Shahrukh Khan could teach Michael Moore a thing or two about working the crowd. Moore was at the Cannes festival on Saturday, clasping the Palm d'Or for Best Picture, but the glitterati of the world's biggest movie industry bypassed the Mediterranean film festival. And leading their party was Khan.

When the snake-hipped actor started gyrating with a stick, most of the audience of 6,300 wiggled along in unison and the rest roared approval from their stadium seats. Hundreds more fans thronged the red carpet outside, or scrambled up metal barricades to glimpse the arrival of 400 Indian "shooting stars".

This was the fifth International Indian Film Academy Awards ­ known as the Bollywood Oscars.It is rare for Singapore's police to struggle with crowds, but the frenzy set off by the prospect of seeing actress Preity Zinta live put them on their guard.

The prize-giving, sandwiched between song-and-dance numbers, lasted four hours. The night's most lauded film, with eight of 13 possible prizes, including Best Picture, was Kal Ho Naa Ho (If Tomorrow Never Comes).
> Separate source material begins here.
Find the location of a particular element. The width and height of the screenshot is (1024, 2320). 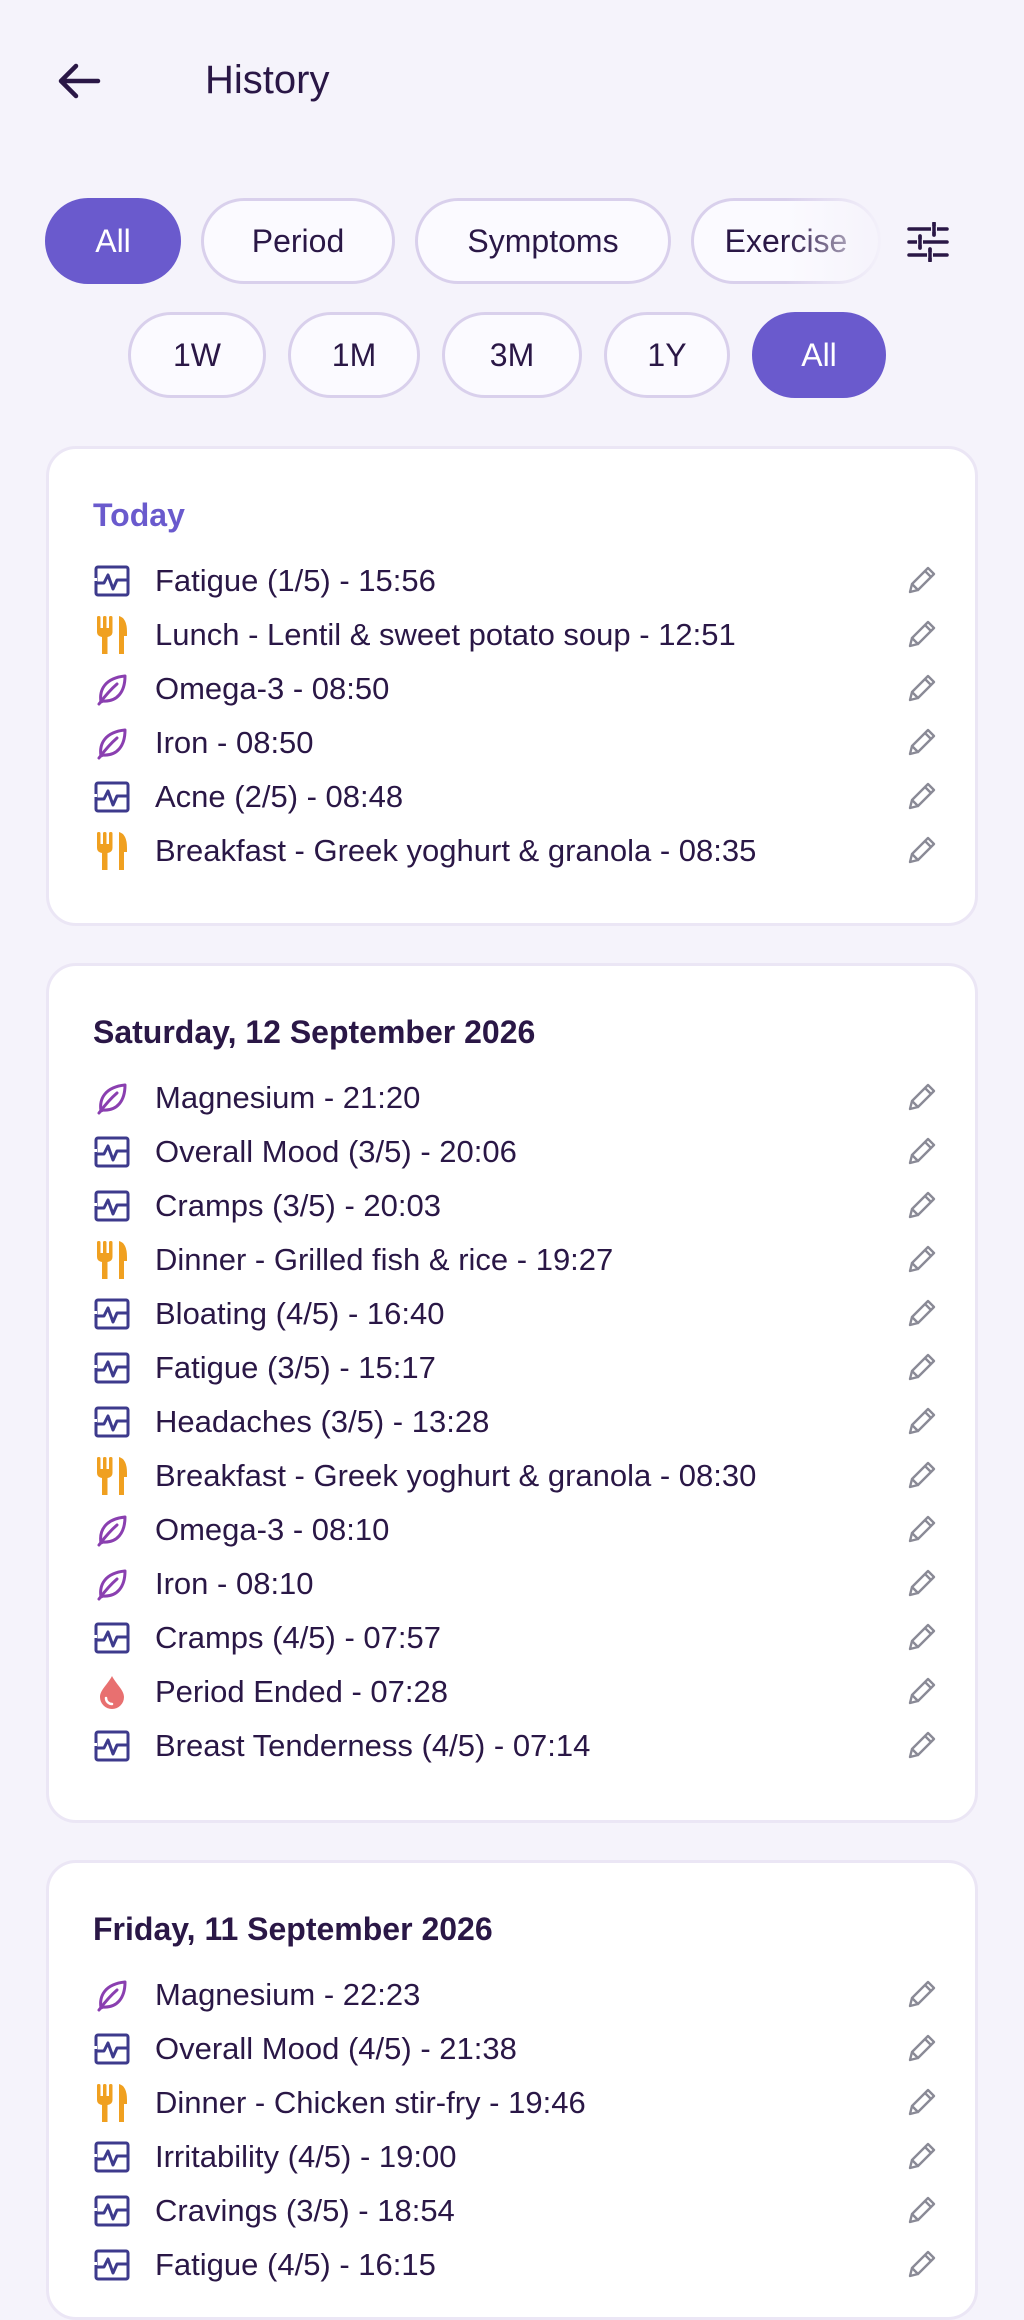

category-chip-exercise: Exercise is located at coordinates (786, 241).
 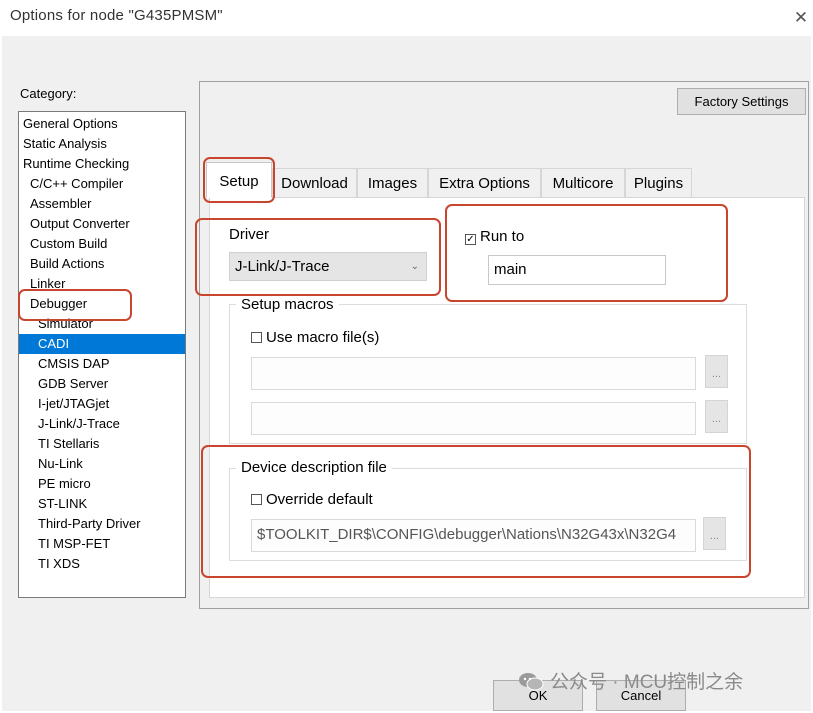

The romance contravenes the Bollywood formula because the hero, rather than the villain, dies. Perhaps this is why Zinta's co-star, Khan, was skipped over for Best Actor to match her Best Actress gong. Instead, Hrithik Roshan won for his role as a mentally challenged man in Koi... Mil Gaya (Found Someone).

Amitabh Bachchan, a leading man in Bollywood movies for decades, beamed with pride after the premier screening of his son's film, Yuva . Abhishekh Bachchanlater opened the envelope for Best Supporting Actress and, instead of reading the winner's name, yelled: "Yaaay ma!" His mother, Jaya Bachchan, for Kal Ho Naa Ho , had won.

But while expanding its global reach, Bollywood still struggles to move beyond formulaic plot lines that pit pantomime villains against struggling boys.